Trois territoires de la République font l’objet d’un statut dérogatoire vis-à-vis de la loi de 1905 :

  • L’Alsace et la Moselle, qualifiées de terres concordataires (sous le régime du Concordat de 1801), où l’État et les collectivités locales peuvent salarier et subventionner quatre cultes identifiés (catholique, luthérien, protestant et juif)
  • La Guyane qui est toujours régit par une ordonnance royale de Charles X de 1828, qui permet aux membres du clergé catholique d’être « rétribués sur le budget départemental ».

A ces exceptions, il faut en ajouter bien d’autres qui concernent à la fois l’ensemble du territoire et tous les cultes présents en France (p.24 du rapport Machelon) :

  • Financement des aumôneries
  • Affection au culte de bâtiments publics
  • Entretien des monuments historiques
  • Exonération d’impôts

Sans oublier la loi de 1908 qui permet aux collectivités publiques d’assurer la « conservation et l’entretien des bâtiments cultuels » leur appartenant au terme de la loi de 1905. Conclusion des rapporteurs :

Ainsi, par des biais divers, églises, synagogues et mosquées ont été financées par les pouvoirs publics en fonction de ce qui paraissait conforme à l’intérêt public du lieu ou du moment. Fréquemment, ces constructions combinent des activités culturelles et cultuelles.

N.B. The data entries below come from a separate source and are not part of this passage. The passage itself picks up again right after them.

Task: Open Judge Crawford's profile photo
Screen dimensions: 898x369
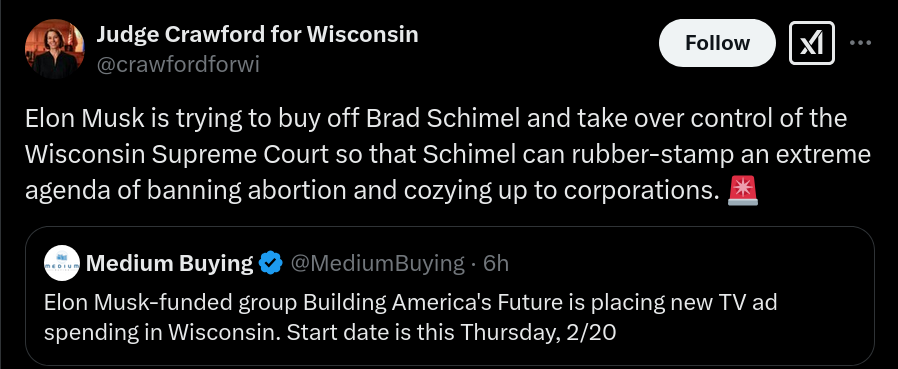Action: (54, 49)
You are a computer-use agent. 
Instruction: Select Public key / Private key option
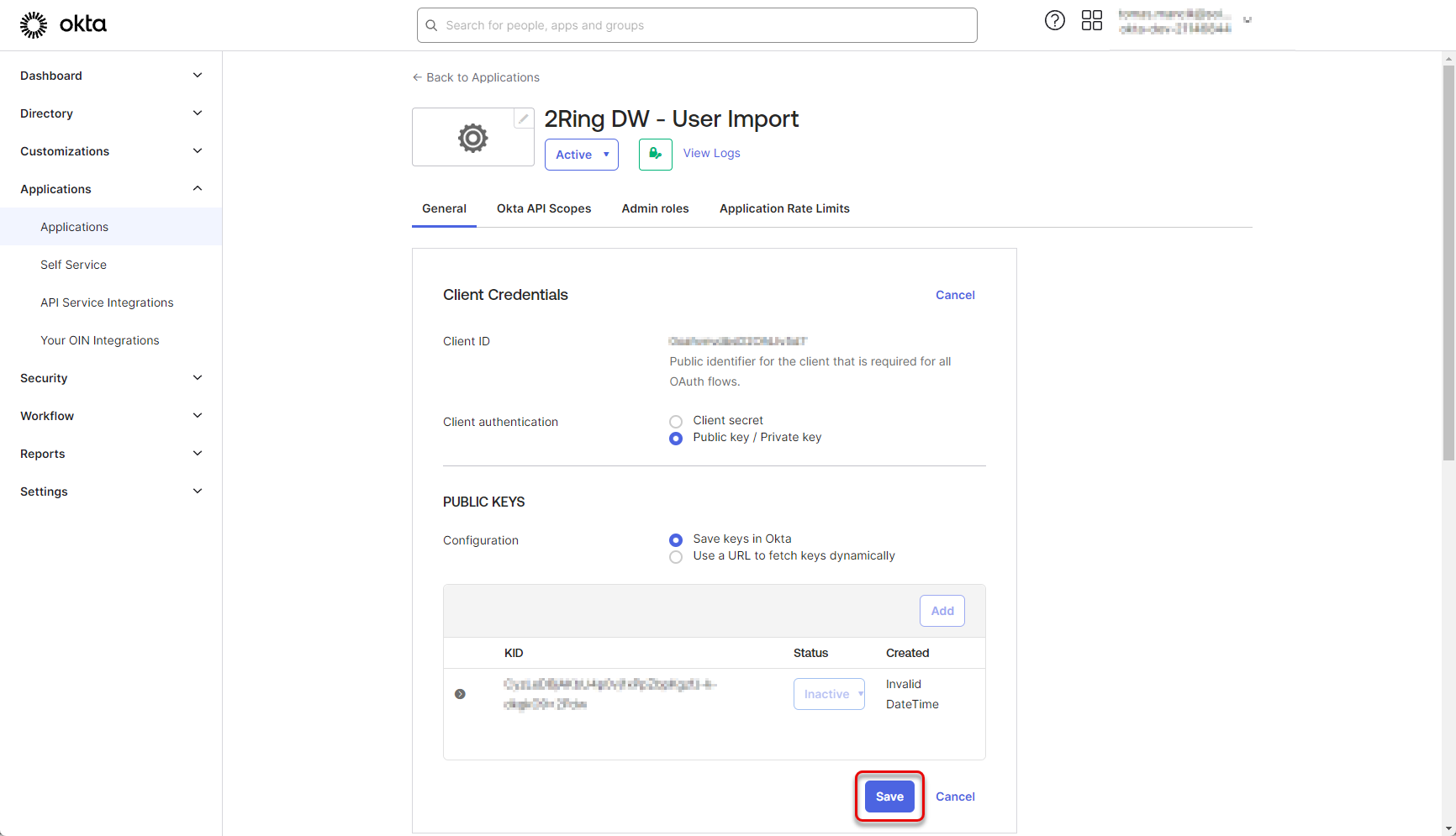click(x=676, y=439)
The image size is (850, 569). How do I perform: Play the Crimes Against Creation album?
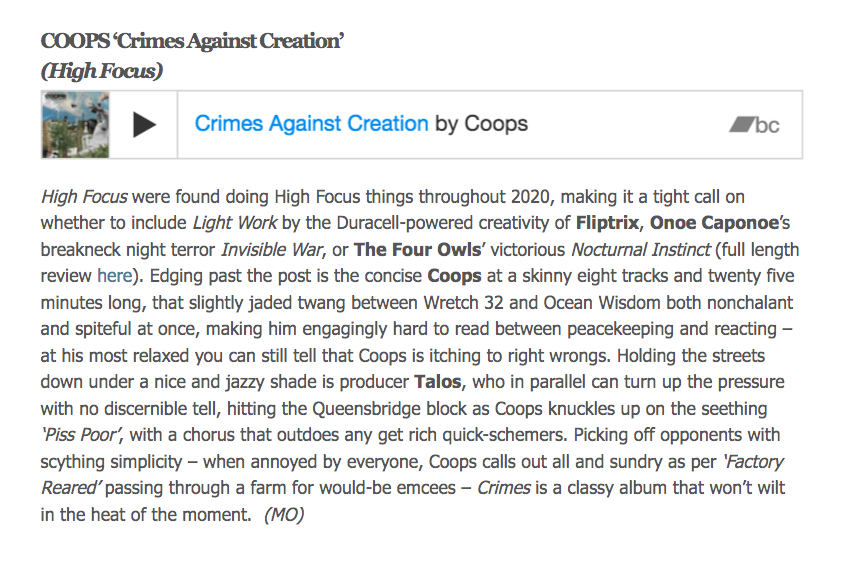click(145, 125)
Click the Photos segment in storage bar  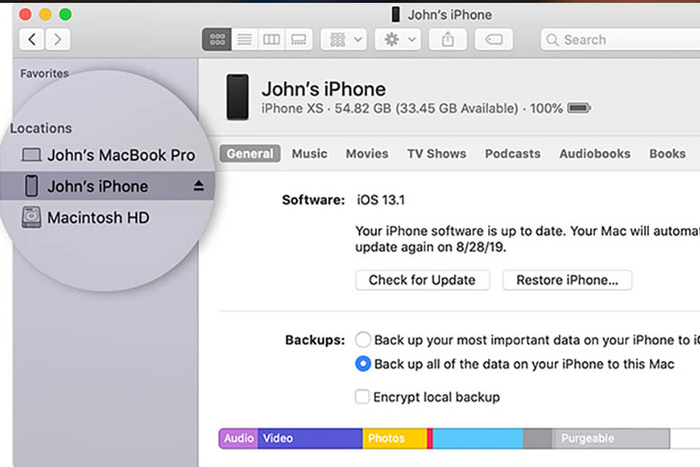pos(394,438)
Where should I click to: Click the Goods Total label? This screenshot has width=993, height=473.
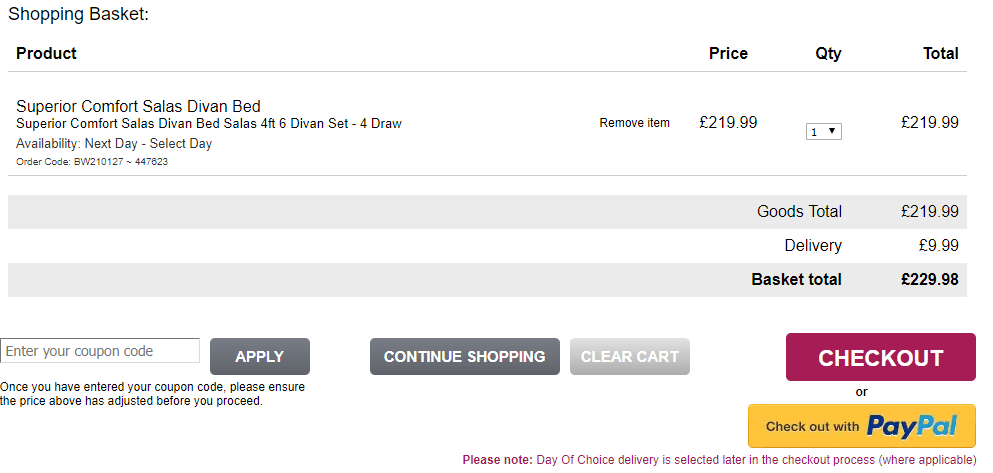[799, 211]
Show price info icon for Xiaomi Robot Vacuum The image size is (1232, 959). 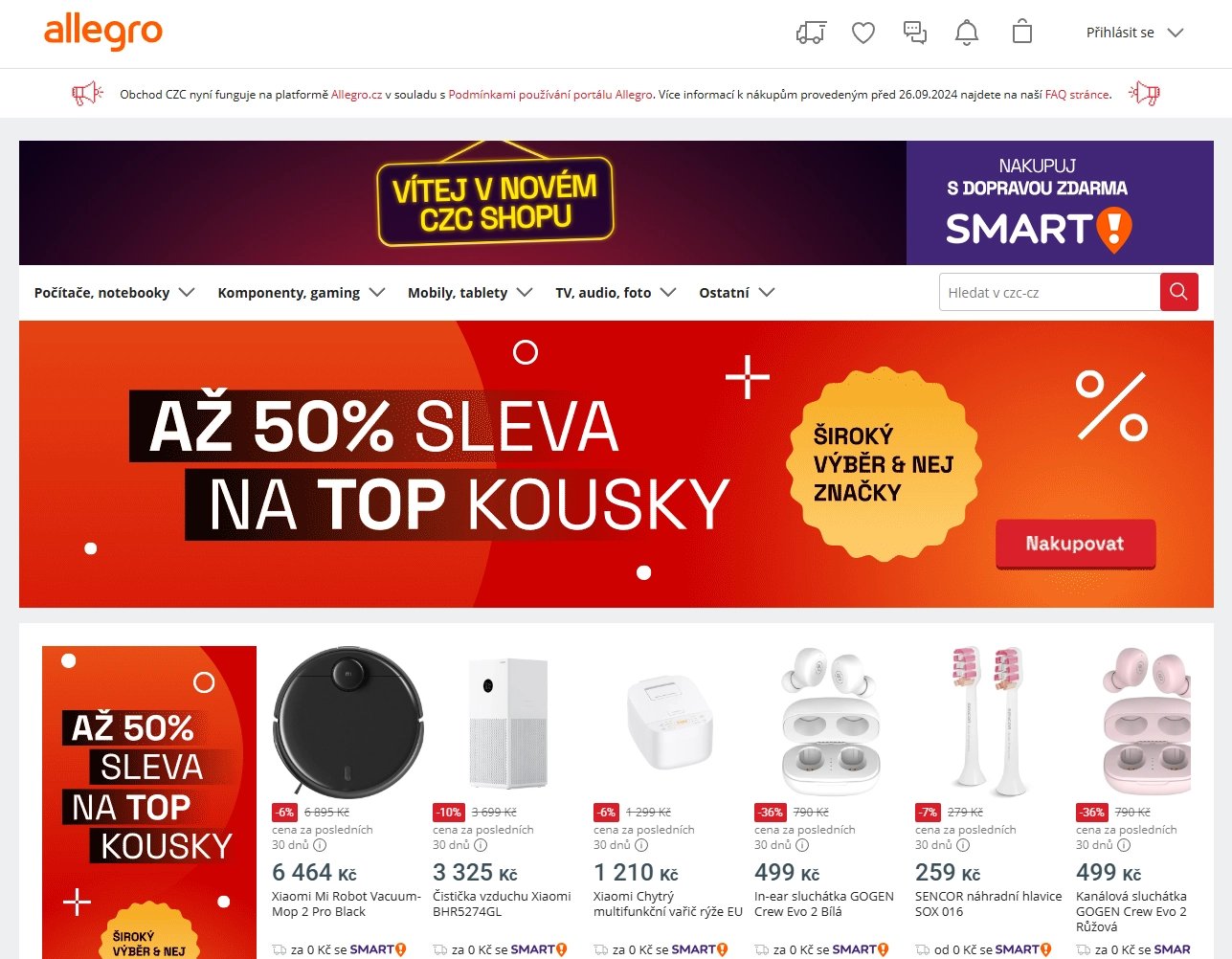[x=320, y=845]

Les spécialistes relèvent aussi qu’une loi du 19 août 1920 accorde une subvention à la Société des Haboux et des lieux saints de l’Islam pour la création de l’Institut musulman de Paris. Enfin, le moyen le plus classique pour aider à la construction d’un lieu de culte consiste à octroyer un bail emphytéotique administratif (BEA), sorte de location de longue durée à des conditions préférentielles. Dans ce contexte, il faut relever que le discours contestant la légitimité de certains projets de construction de lieu de culte ne concerne, depuis quelques années, que les mosquées.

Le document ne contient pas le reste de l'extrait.